Sunday, April 22, 2007

Tragedies, Virginia Tech and Gun Control ...

This column by E.J. Montini of the Arizona Republic was published just after last week's murderous rampage by a known crazy person who had access to guns.

I did not link to the article earlier because it just seemed too soon for the inevitable discussion about gun control.

I cannot agree with gun-control advocates because when you get down to their basic message, control means a ban for most of us. This is the situation in most of the world. Governments and the rich (or their body guards) have guns. The rest do not. This is what is being advocated (albeit in easily digested steps) by most gun-control advocates. If you wonder why many Americans, not just NRA nut cases, are leery of gun-control advocates just follow the 'reasonable' steps that England took to ban guns making the country a robber's paradise.
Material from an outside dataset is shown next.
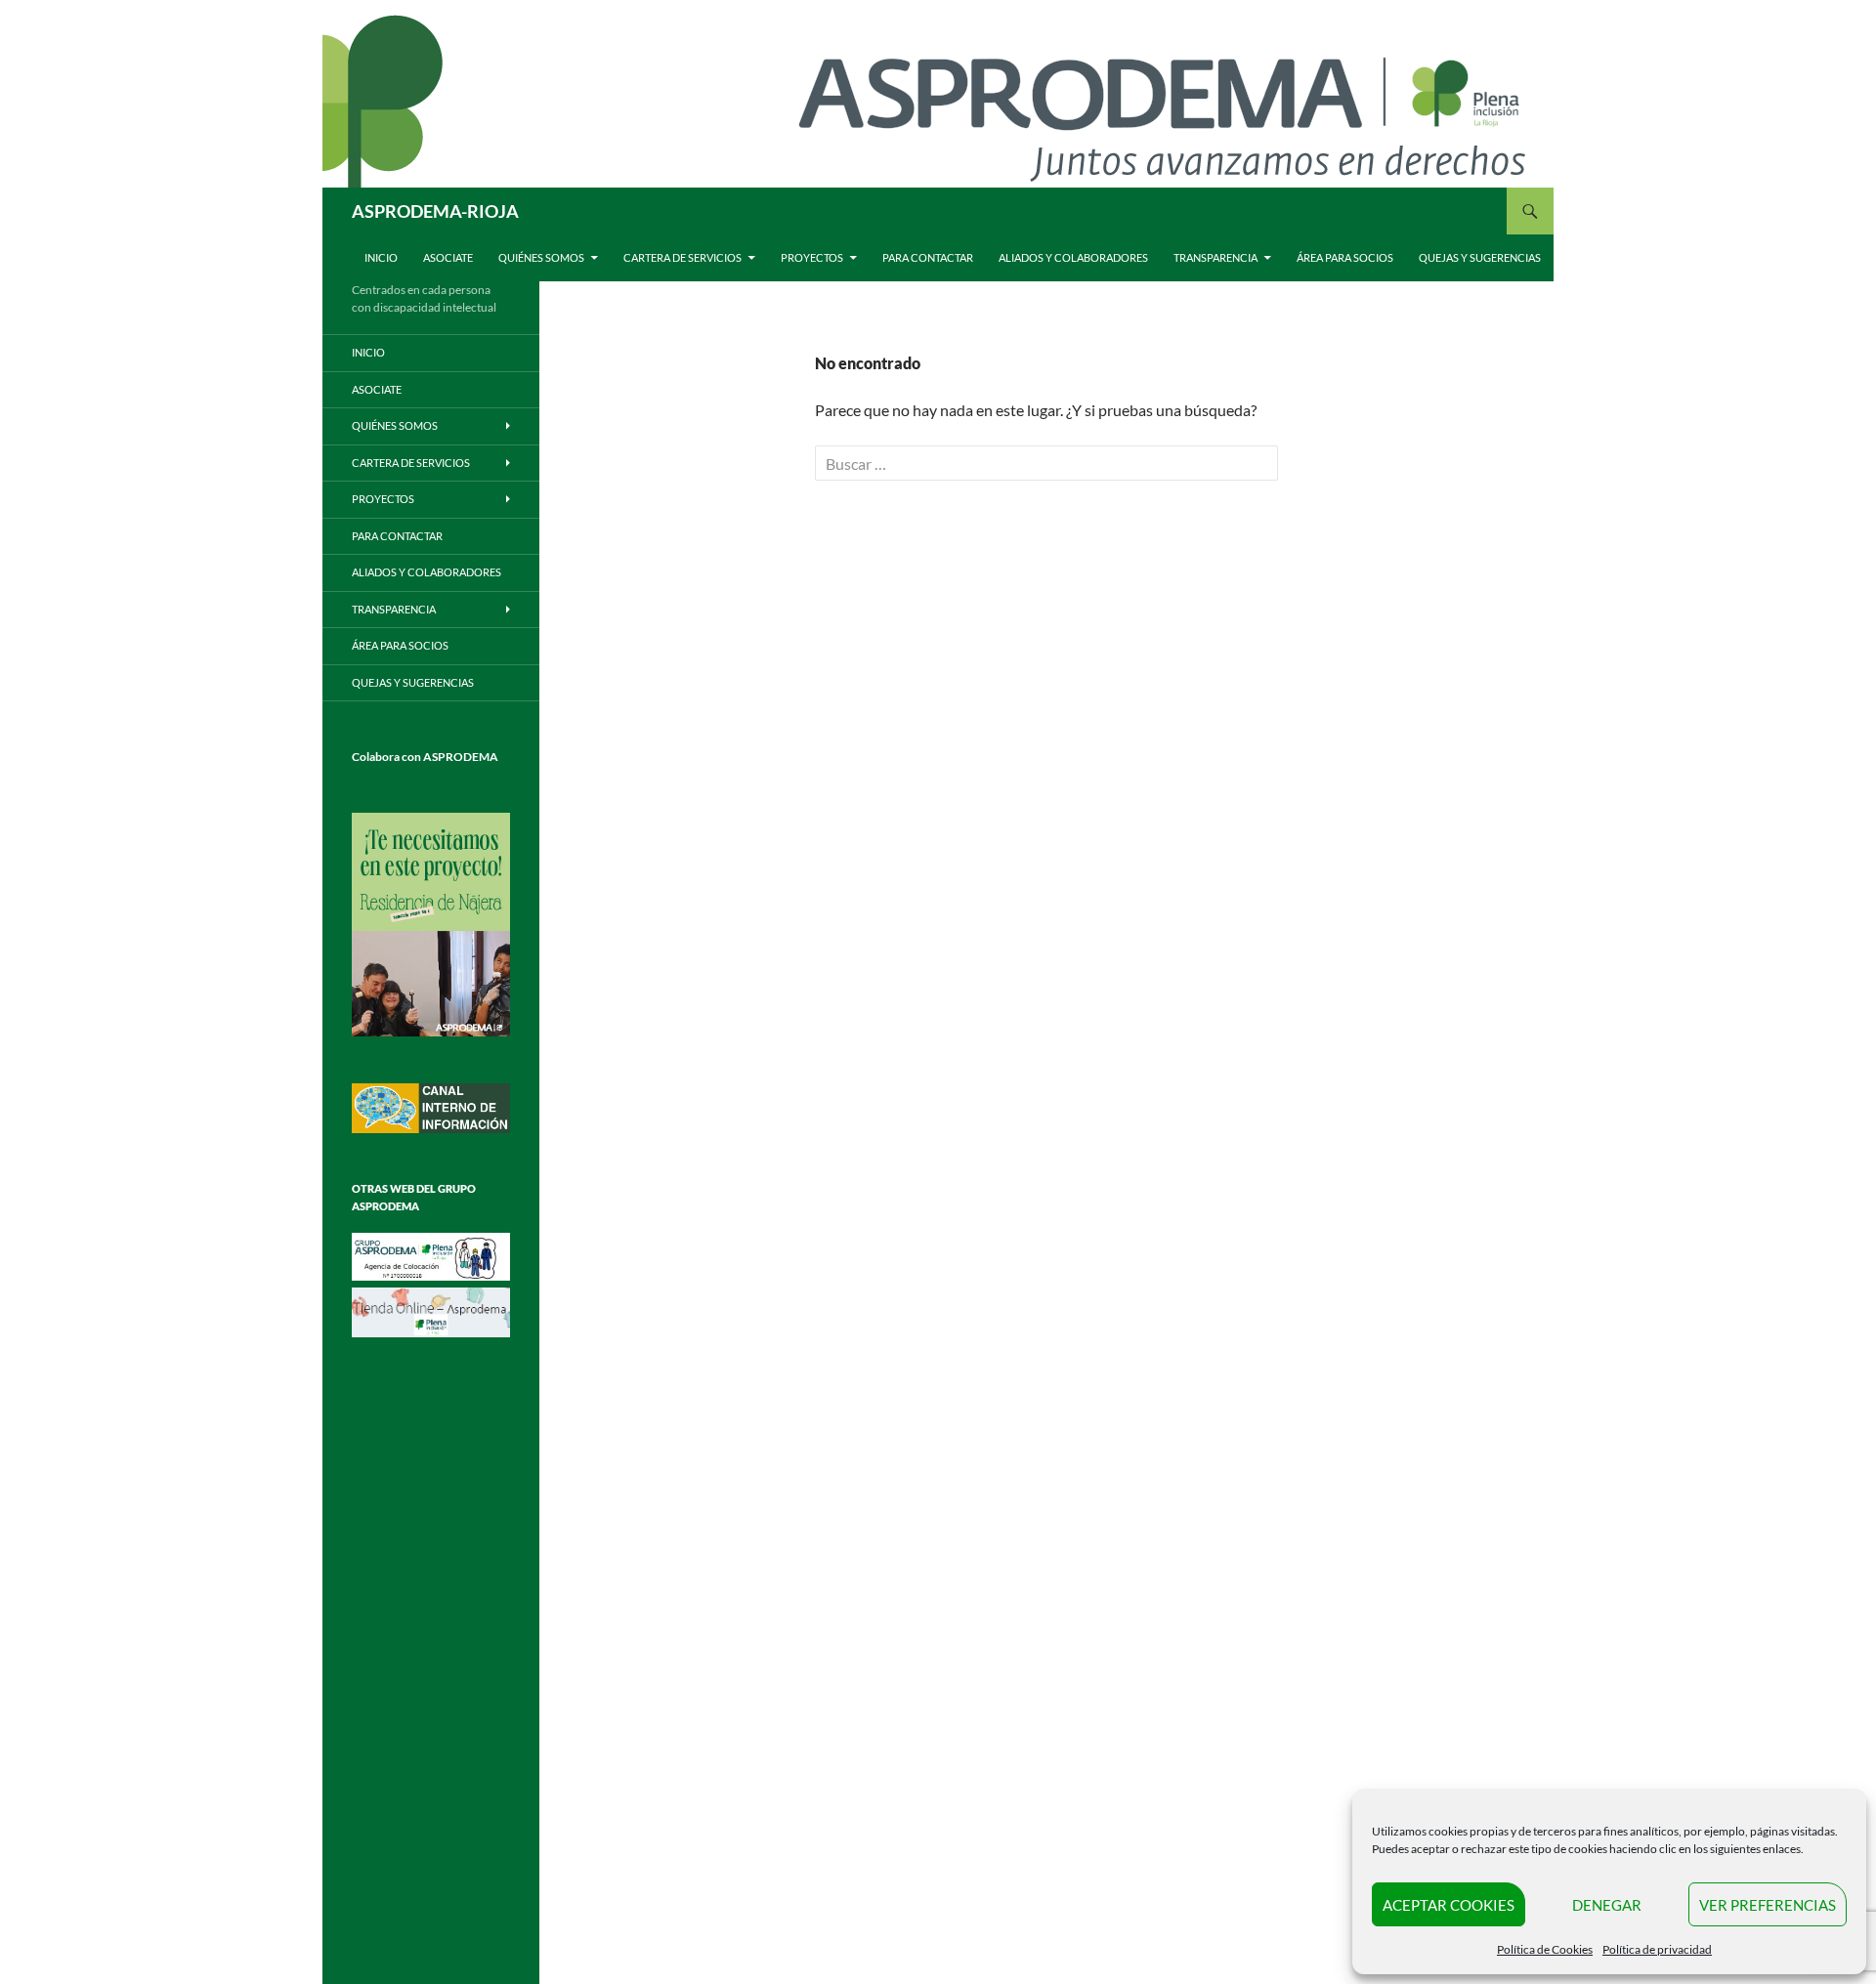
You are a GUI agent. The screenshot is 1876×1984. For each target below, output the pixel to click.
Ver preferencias (1767, 1905)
Should we have law governing guns? Of course and we do. Could the laws be better? Of course. But I would suggest that our laws cannot improve because of the two extreme factions making sure they do not: the NRA and the ban-all-guns crowd.

From Montini's commentary: After the massacre, an argument over gun control

When I first moved to Arizona in 1980, my view was that it was entirely too easy for a person to get a firearm here. Over the years, that view has changed. In our own way, Arizona is a Petri dish on this issue.

If you believe that the more armed citizens there are the safer we'll be, owing to our ability to defend ourselves, Arizona should be the safest place in the union. If you believe that the more armed citizens there are the more killings there will be, Arizona should be the lease safe place in the nation.

As it turns out, neither is true. Which leads me to believe that on gun control, those on the margins have it wrong.

A reasonable middle ground is nationwide uniformity in gun legislation. If there is a problem now, it is that the variation in laws from state to state makes the system porous and unworkable. The states know this. That's why so many of them have passed legislation preventing individual cities and counties from establishing their own gun laws.

An overarching federal law is the only thing that makes sense. Which it why it will never happen.